— WHAT THIS TASK INVOLVES —
Could you copy the records below exactly, keeping none of the images?
#### DATASET ####
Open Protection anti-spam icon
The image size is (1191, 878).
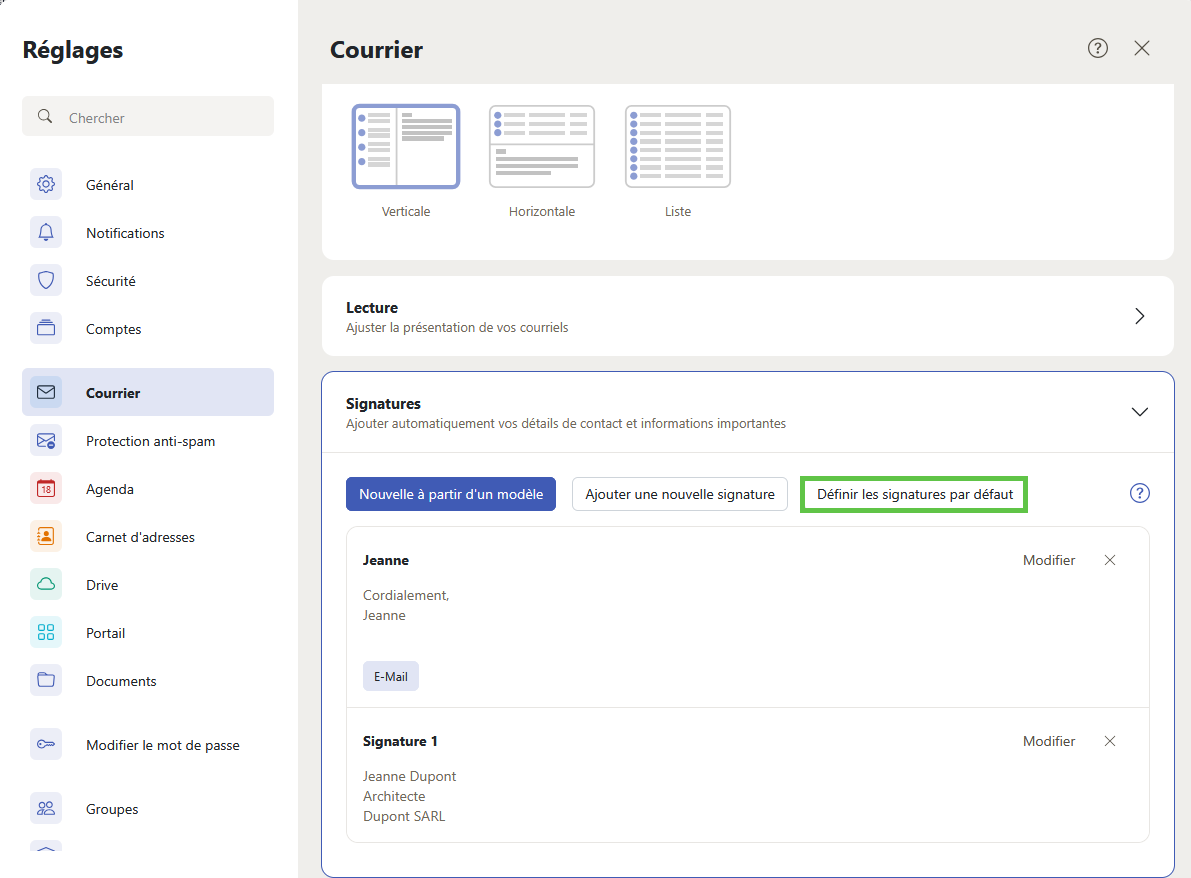46,441
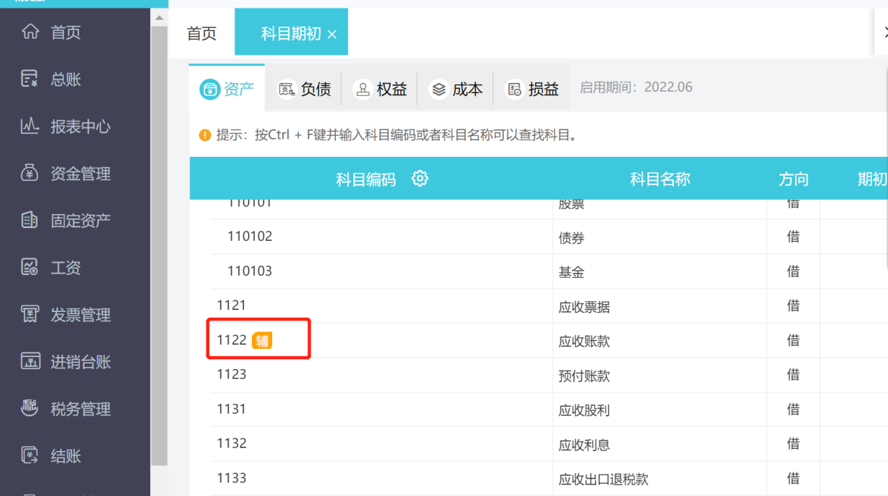Select the 应收账款 account row
This screenshot has height=496, width=888.
(x=584, y=341)
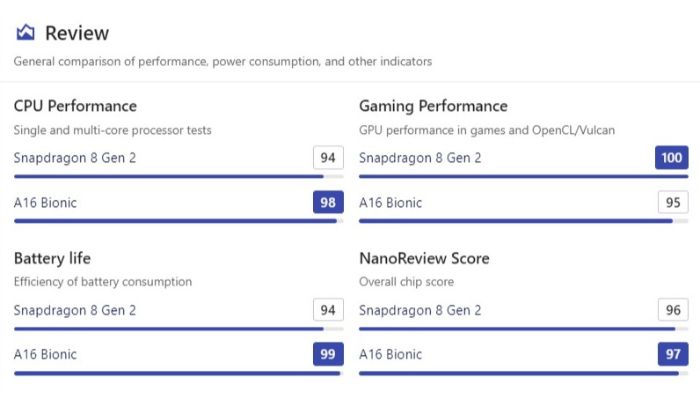Click the Snapdragon battery life score 94
Image resolution: width=700 pixels, height=400 pixels.
click(328, 310)
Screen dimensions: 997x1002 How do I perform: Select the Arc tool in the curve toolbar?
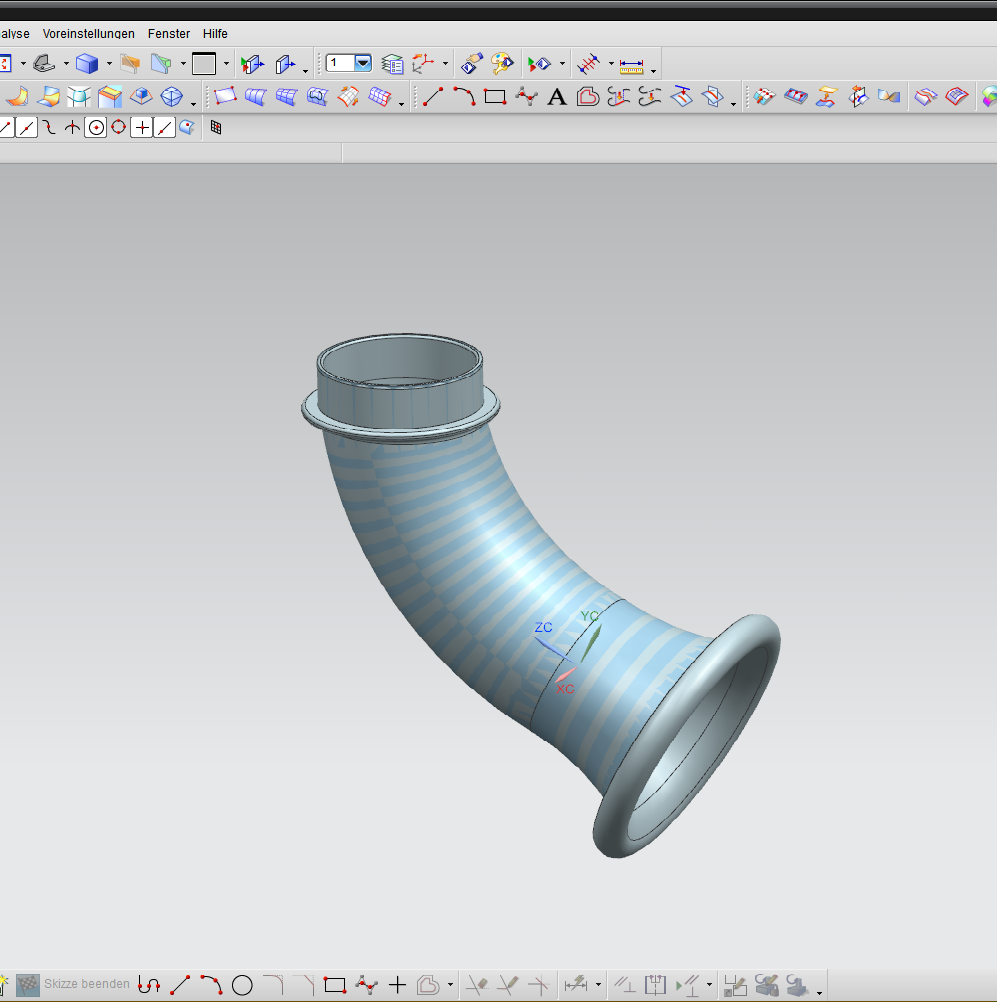pyautogui.click(x=463, y=97)
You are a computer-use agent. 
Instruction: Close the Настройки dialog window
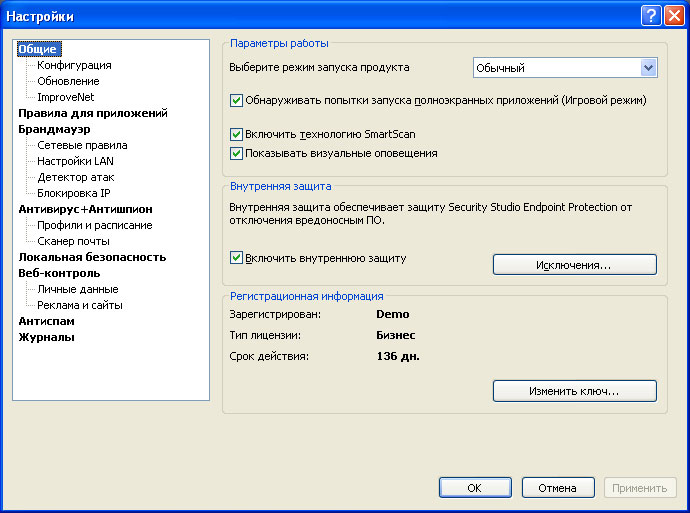(x=673, y=16)
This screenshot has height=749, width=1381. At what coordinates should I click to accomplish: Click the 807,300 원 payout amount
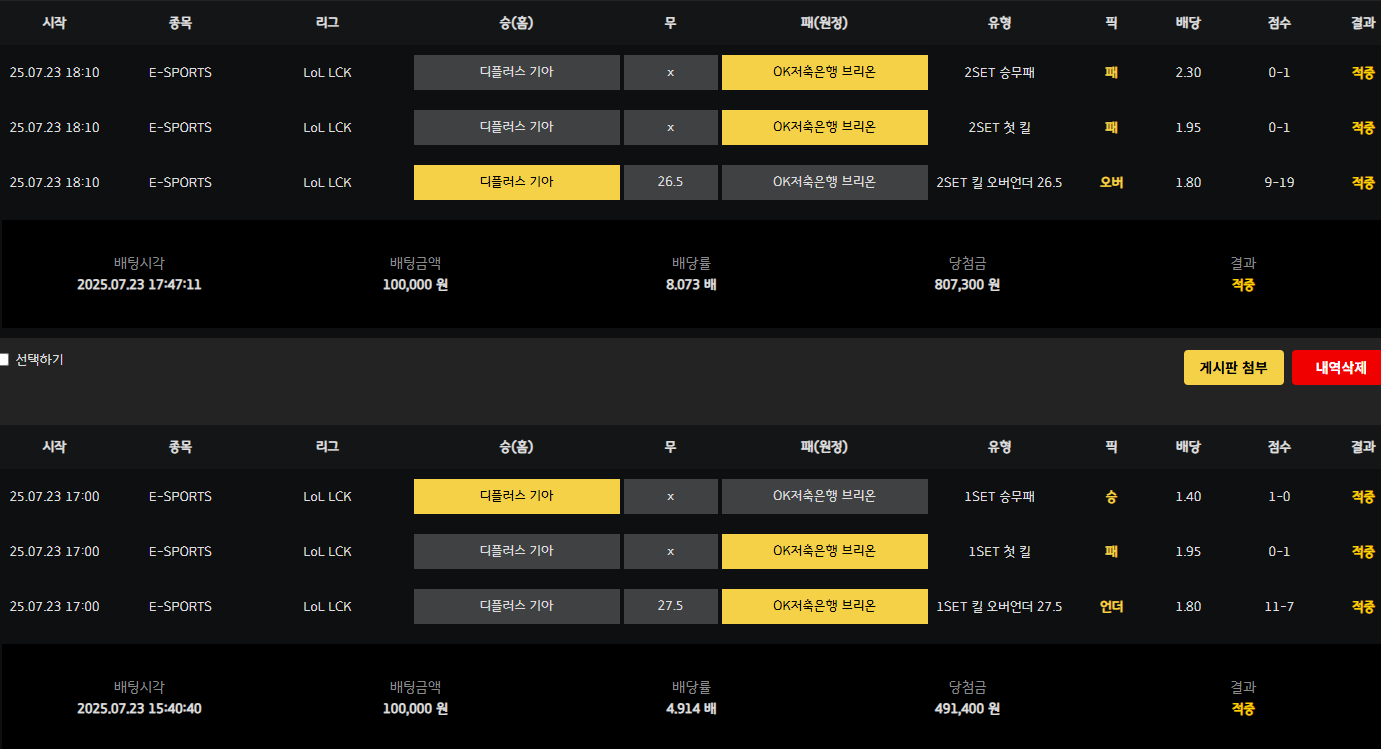click(967, 284)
####
— ANSWER SECTION —
Open Protection anti-spam icon
The image size is (1191, 878).
46,441
Select the 应收账款 account row
This screenshot has height=496, width=888.
(x=584, y=341)
Click the Snapdragon battery life score 94
Image resolution: width=700 pixels, height=400 pixels.
click(328, 310)
Screen dimensions: 997x1002 How do I perform: Select the Arc tool in the curve toolbar?
pyautogui.click(x=463, y=97)
You are a computer-use agent. 
Instruction: Close the Настройки dialog window
(x=673, y=16)
This screenshot has height=749, width=1381. At what coordinates should I click to accomplish: Click the 807,300 원 payout amount
click(967, 284)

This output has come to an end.